If $x\ge1$ and $h\ge0$, then $$ \begin{align} \frac{x+h}{e^{x+h}}-\frac{x}{e^x} &=\frac{x+h-xe^h}{e^{x+h}}\\ &=\frac{\overbrace{\vphantom{\left(e^h\right)}\ \ \ \ x\ \ \ \ }^{\ge1}\overbrace{\left(1+h-e^h\right)}^{\le0}+\overbrace{\vphantom{\left(e^h\right)}(1-x)}^{\le0}\overbrace{\vphantom{\left(e^h\right)}\ \ \ \ h\ \ \ \ }^{\ge0}}{e^{x+h}}\\\\ &\le0 \end{align} $$ Thus, $\frac x{e^x}$ is monotonically decreasing for $x\ge1$. Since $\log(x)$ is monotonically increasing, substituting $x\mapsto\log(x)$ says that $\frac{\log(x)}x$ is monotonically decreasing for $x\ge e$.

Solution 2:

Warning: not pretty.

Since $3^{47}\times 7^{45} \approx 2.85\times 10^{60}$ and $22^{45}\approx 2.56\times 10^{60}$, it follows that $3^{47}\times 7^{45} > 22^{45}$, and hence $$ 3^{\frac{47}{15}} > \left(\frac{22}{7}\right)^{\frac{45}{15}} = \left(\frac{22}{7}\right)^3. $$ Since $\frac{47}{15}<\pi<\frac{22}{7}$, the result follows.

EDIT: A slightly less bashy way to get the result $3^{47}\times 7^{45} > 22^{45}$:

Note the inequalities \begin{matrix} 17010 > 16384 &\implies& 3^5\times7\times10 &>& 2^{14} \\ 4000 > 3993 &\implies& 2^2\times10^3 &>& 3\times11^3 \\ 2401 > 2400 &\implies& 7^4 &>& 2^3\times3\times10^2 \\ 243 > 242 &\implies& 3^5 &>& 2\times11^2 \end{matrix} Raising the first inequality to the 1st power, the second to the 7th, the third to the 11th, the fourth to the 12th, and multiplying, we have $$ 2^{14}\times 3^{65}\times 7^{45}\times 10^{22} > 2^{59}\times 3^{18}\times 10^{22}\times 11^{45}$$ which simplifies to $3^{47}\times 7^{45} > 22^{45}$.

Solution 3:

Now you want $$3^{\pi}>\pi^3$$ Taking logarithm, it suffices to show $$\frac{\ln3}{3}>\frac{\ln\pi}{\pi}$$ It again suffices to show that $$f(x)=\ln x/x$$ is strictly decreasing at least when $x\ge3$.

From a geometric point of view, $\ln x/x$ is equal to the slope $k(x)$ of the line that connects the origin and the point $(x,\ln x)$ located on the curve $y=\ln(x)$. Now from the graph it is obvious that $k(x)$ assumes maximum at some $x_0$ where the line is tangent to the curve, and $k(x)$ is strictly decreasing when $x>x_0$ (strictly speaking it is due to concavity of the logarithm function). Thus all you have to do is to find the $x_0$ (how? Well, try to give it a shot!) and you'll find out that $x_0=e<3$, so...

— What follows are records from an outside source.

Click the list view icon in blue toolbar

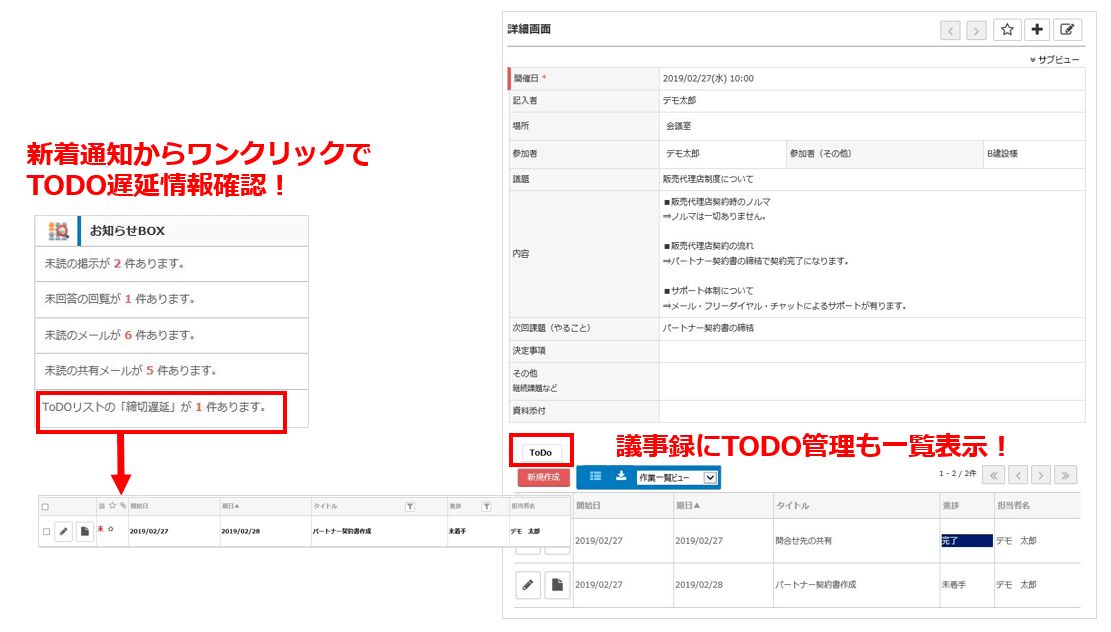(595, 477)

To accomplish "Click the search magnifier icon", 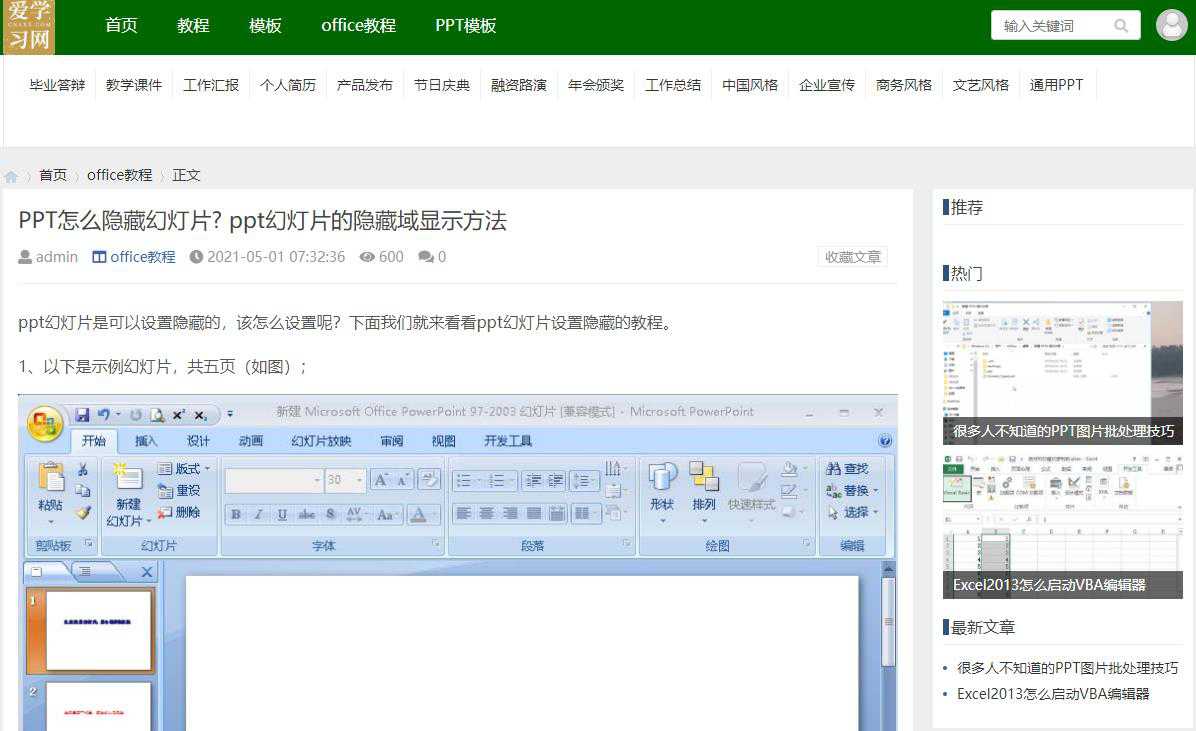I will [x=1121, y=26].
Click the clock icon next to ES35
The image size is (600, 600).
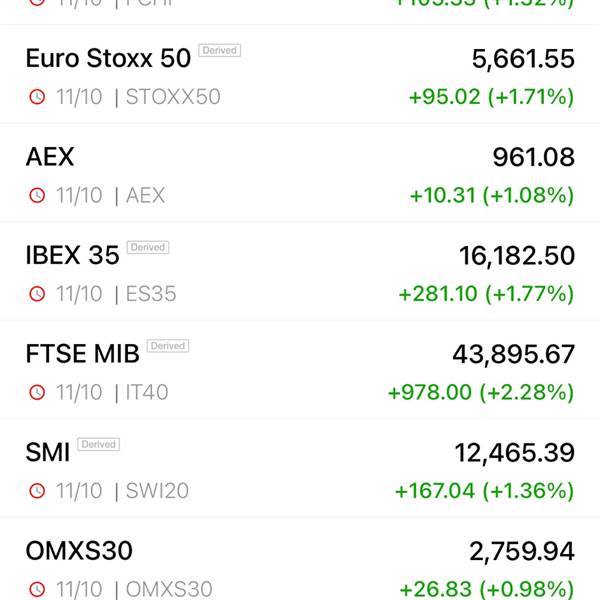click(x=37, y=294)
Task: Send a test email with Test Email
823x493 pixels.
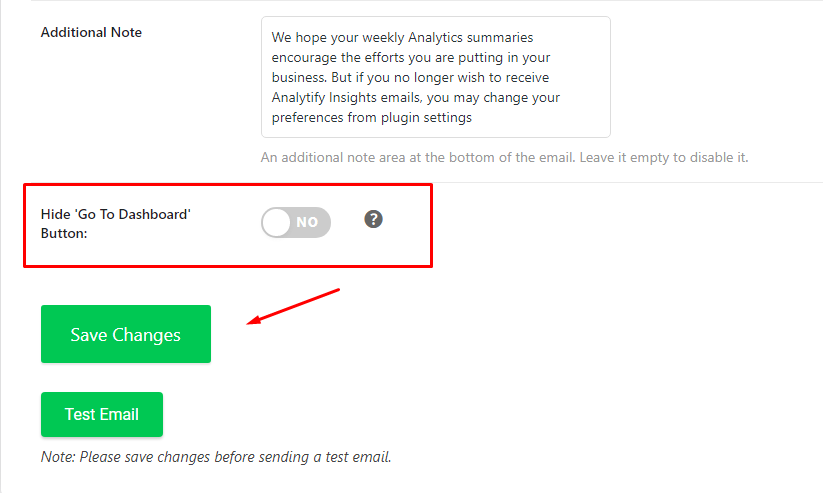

EDIT @robjohn pointed out that finding the exact value of $x_0$ requires calculus, so I'm "de-calculizing" this part:

Well, you don't have to find the exact value, just making sure $x_0\le3$ is sufficient. Thus, if you have a calculator at hand, by verifying the following $$\ln2.8/2.8>\ln2.9/2.9$$ You can verdict that $x_0\le 2.9$. If not, $f(x)$ should be strictly increasing when $x<2.9$ and hence contradiction. (However this trick is a little bit empirical I confess).

NOTE Although it seems to be a de-calculized answer now, it is, strictly speaking, still implicitly based on calculus - without calculus, we won't even have the notion of the concavity of a graph, or the geometrical intuition that $k(x)$ hits max at the tangent position. So if you are really in search of a literally non-calculus answer, @robjohn sure has the best one.

Solution 4:

Here's a proof using the inequalities $3.14\lt\pi\lt3.1416$.

We start with some seemingly random observations:

$$0.0475\times21=0.95+0.0475=0.9975\lt1\implies0.0475\lt{1\over21}\implies1.0475\lt{22\over21}$$

$$1.0475\lt{22\over21}\implies(1.0475)^2\lt{484\over441}=1+{43\over441}\lt1.1$$

(Alternatively you could simply compute $(1.0475)^2=1.0972562\lt1.1$, but I'm trying to stick to arithmetic that can be easily checked by eye.)

$$1.1^2=1.21\lt1.25={5\over4}$$ $$1.1^3=1.331\lt1.333\ldots={4\over3}$$

Putting all this together, we have

$$(1.0475)^{22}\lt(1.1)^{11}=(1.1)^{2+3+3+3}\lt{5\over4}\left(4\over3\right)^3={80\over27}\lt3$$

Now we're getting somewhere:

$${\pi\over3}\lt{3.1416\over3}=1.0472\lt1.0475\implies\left(\pi\over3\right)^{22}\lt3$$

This in turn implies

$$\left(\pi\over3\right)^{150}\lt\left(\pi\over3\right)^{154}=\left(\pi\over3\right)^{22\cdot7}\lt3^7$$ hence $$\left(\pi\over3\right)^{3}\lt3^{7/50}=3^{0.14}$$ and thus

$$\pi^3\lt3^3\cdot3^{0.14}=3^{3.14}\lt3^\pi$$

as desired.

Needless to say, all the trial and error of the sausage making has been swept under the rug; the presentation here pretty much unwinds the thought process that went into it. Also, no justification is given for the inequalities $3.14\lt\pi\lt3.1416$. A proper proof would truly start from scratch.